Saturday, I had my second private lesson with Abby.
I met her at her house, where she has just about every type of tool for ballet improvement that you can imagine. She had spoken of wanting to get me on this thing called a Bosu, but I had no idea what it was or why it was so exciting.
Until now.
It's essentially a half exercise ball, with the other side being flat. Some people will stand on the flat side, some stand on the squishy side, which is what we did. Abby is extremely knowledgeable in what she was having me do, and showed me the proper way to stand on it for each of the exercises we did before doing them, making sure I was properly executing each movement.
Essentially, what the bosu does is it helps engage all the (correct) muscles throughout different movements. We went through a slow barre--to make sure I really got everything out of it I could--on the bosu, then after just doing enough to activate muscle memory, we took it to the normal barre to really get it into my being on how I'm supposed to transfer what I feel and learn on the bosu to the floor.
Freakin' game changing, man.
The hardest things hands down were the grande plies. I could get down, but I could not get up without the help of the wall. At all. Like, I was stuck.
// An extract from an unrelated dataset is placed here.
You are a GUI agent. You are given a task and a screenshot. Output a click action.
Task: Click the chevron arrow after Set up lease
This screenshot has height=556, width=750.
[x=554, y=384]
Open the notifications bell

A clear indication that I need to really work on the muscles under the thigh, which I had never been told should be what you use when doing developes, especially side. (Whaaaat?? The more you know.)
I got a lot of, "Good!", "Right!" and "Yes!"'s throughout our training, which was really encouraging. Typically, if I'm shown what's required, I'm good about implementing it, or at least doing everything I can to strive for it. If I don't know or I'm not shown, I do my best to do what I think is right, but it isn't always right. This is where you can form bad habits and hinder yourself in the future. I really feel like working with Abby is filling the holes in my training that formed from jumping into this as an adult. We can be overlooked and assumed to know more than we do simply because of our age, which is a logical assumption, but also creates a difficult hurdle.
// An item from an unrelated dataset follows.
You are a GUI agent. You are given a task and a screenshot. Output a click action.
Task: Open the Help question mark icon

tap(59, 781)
Even with just the time we spent Saturday, I can already feel improvement. I caught myself standing with better posture when I was "lazy standing" and I felt a difference in the alignment issues in my back as well. (I may need to ask if I need a thicker lift in my shoe now, since it feels like it's straightening. Not sure if this is legit or not? I don't know. My leg felt longer, though.)
It was also nice because the Bosu helped compensate for my uneven legs, alleviating a lot of pressure in my back when I'm standing.
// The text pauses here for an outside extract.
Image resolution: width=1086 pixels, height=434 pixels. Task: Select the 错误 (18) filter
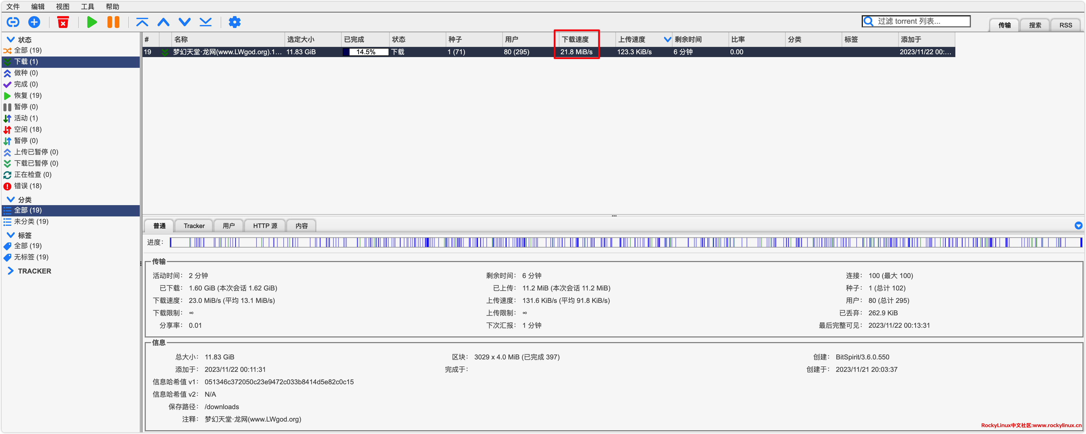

We weren't sure how sore I would be the next day, so we pushed, but took it easy, not pushing it too far. The only thing I wasn't actually able to do was fondu's on my right leg. My stupid knee decided it was a great idea to shoot pain under the kneecap because it hates me. Whatever.
I've found that this is a big source of my issues. I'll feel the pain and hesitate in my plies and my turns and a few other things. It's frustrating. And there isn't much I can do about it.
Still, I was able to do everything else (save getting up from the grande plies) and my legs were definitely shaking by the end of it. (a good sign.)
The next morning, I wasn't near as sore as I was expecting. I did, however, feel the difference in my muscles--the leg that was really tight previously wasn't anymore--and posture as well as my back. (Back muscles were about the only ones actually "sore.")
I'm already excited for the next time we work together. I want so much to improve. I dreamt that I was dancing and got cast for some solo role and that I was able to do the things I'm working towards now and do them well.
Then the next night I dreamt my toes kept me from being able to roll up to releve and I couldn't turn at all and it was really frustrating.
I really want to prove myself as a dancer, not just as someone who can give good face. I want to be seen as more than that. I want to improve. I want to dance, gosh I just want to dance.
Why can't I have classes more often?
Nonetheless, I'm grateful for the opportunities I have. For a studio and a company that doesn't write me off for my age/skill level ration. For friends that encourage me. For friends that are willing to take the time to work with me to help me improve, while also being understanding of all the things working against me.
My soul dances, even when my feet are forced to be still.